Information
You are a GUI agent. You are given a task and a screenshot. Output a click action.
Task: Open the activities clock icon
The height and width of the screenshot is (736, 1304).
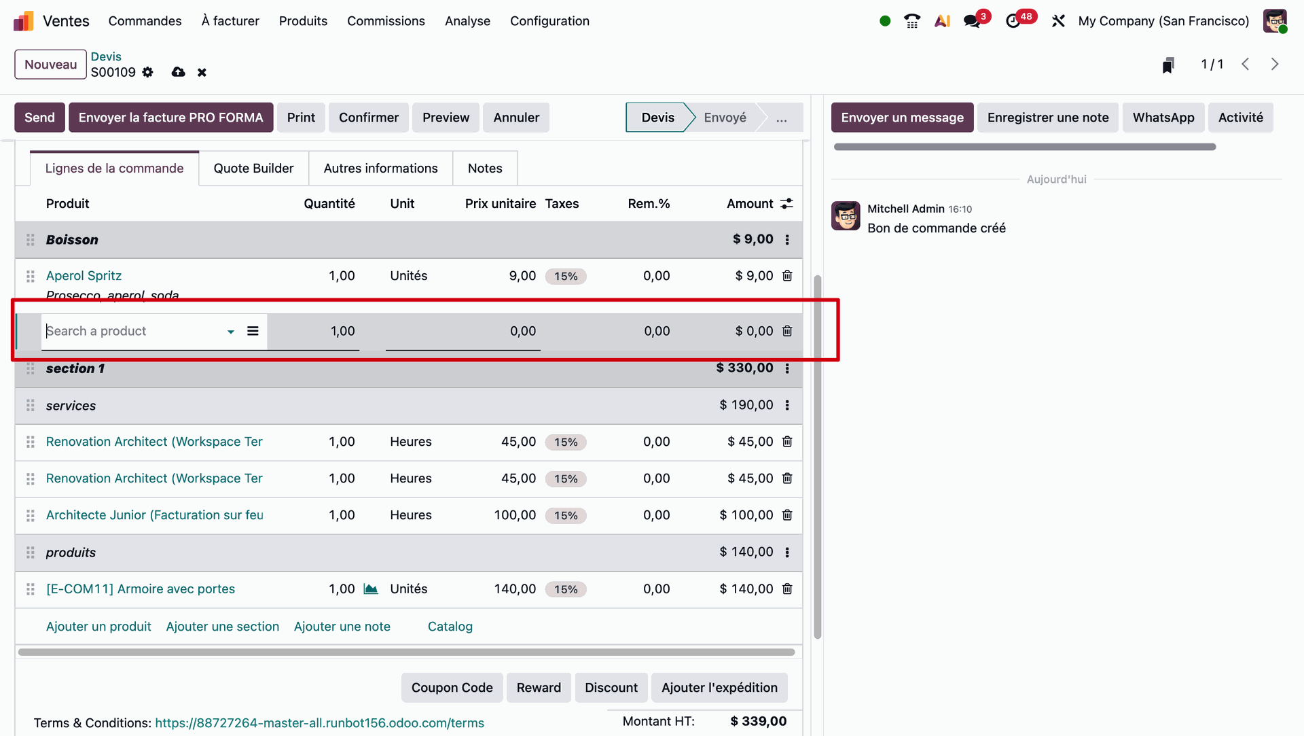(1013, 21)
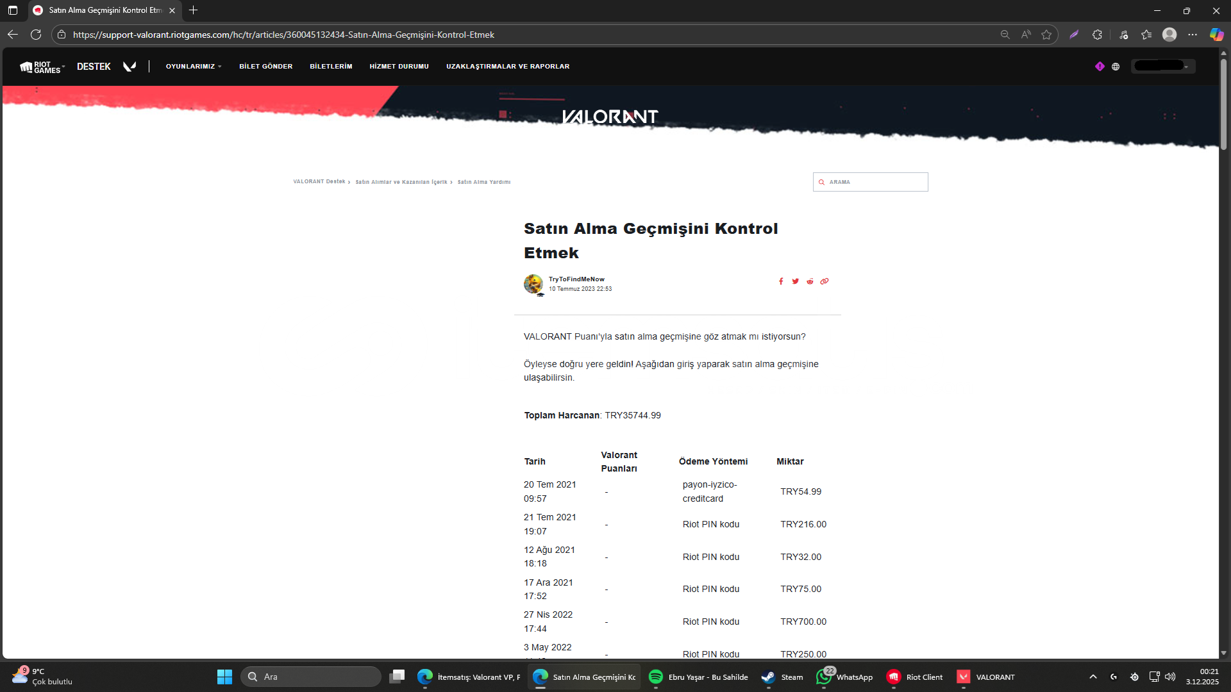Image resolution: width=1231 pixels, height=692 pixels.
Task: Open the Biletlerim menu item
Action: click(x=331, y=66)
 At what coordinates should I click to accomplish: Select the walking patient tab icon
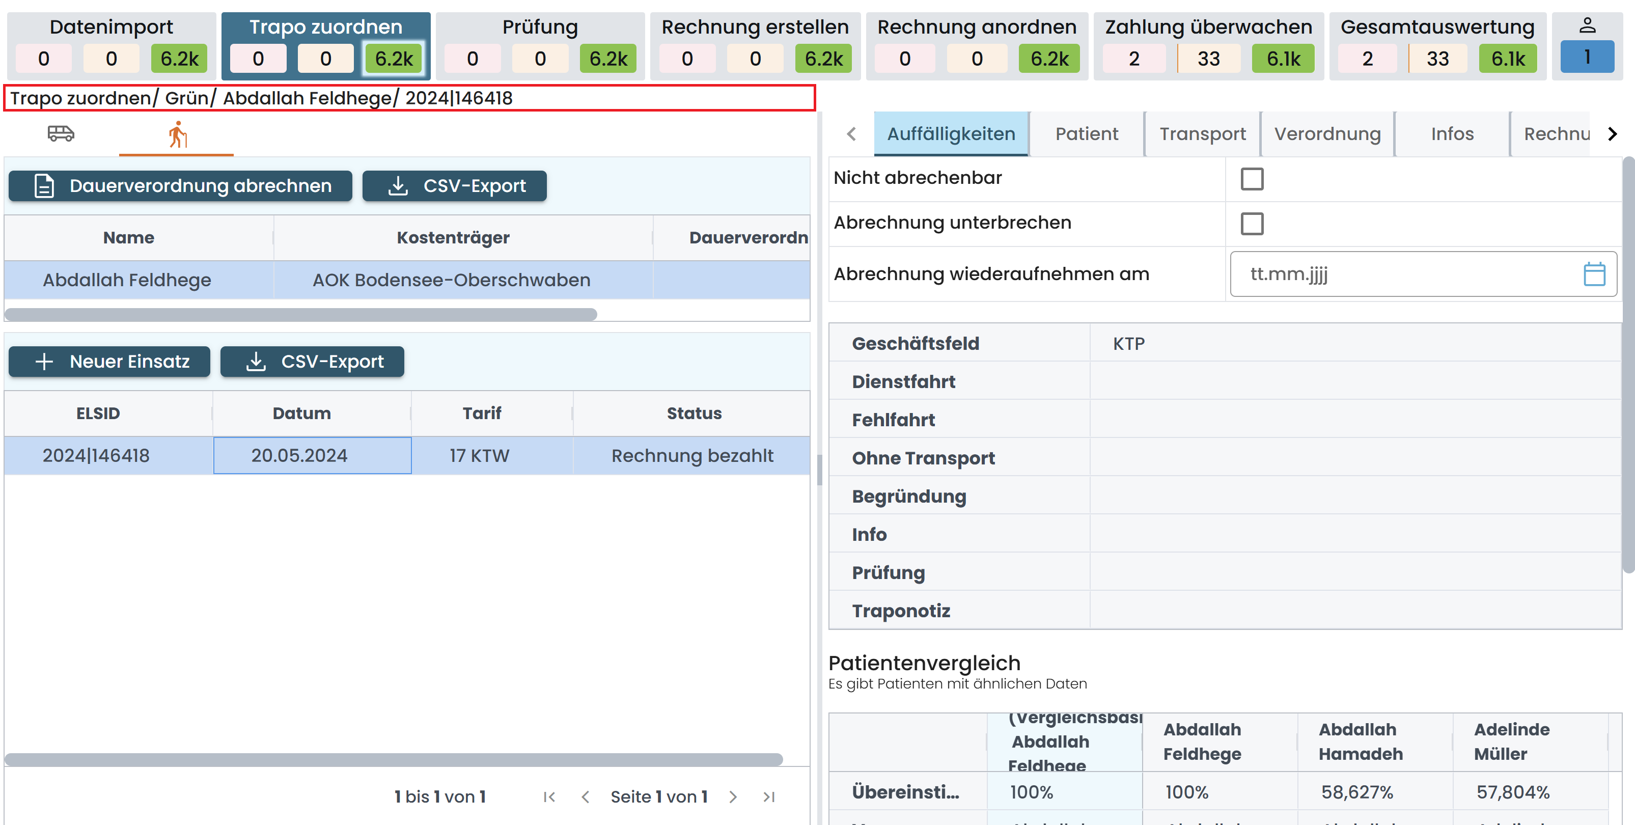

Work order
The reply should hold every line of the material above, unchanged, and no pictures.

Answer for this exercise
You are a GUI agent. You are given a task and a screenshot. Output a click action.
Task: Open the activities clock icon
The height and width of the screenshot is (736, 1304).
(1013, 21)
Image resolution: width=1231 pixels, height=692 pixels.
Task: Open the Biletlerim menu item
Action: click(x=331, y=66)
 At what coordinates should I click to accomplish: Select the walking patient tab icon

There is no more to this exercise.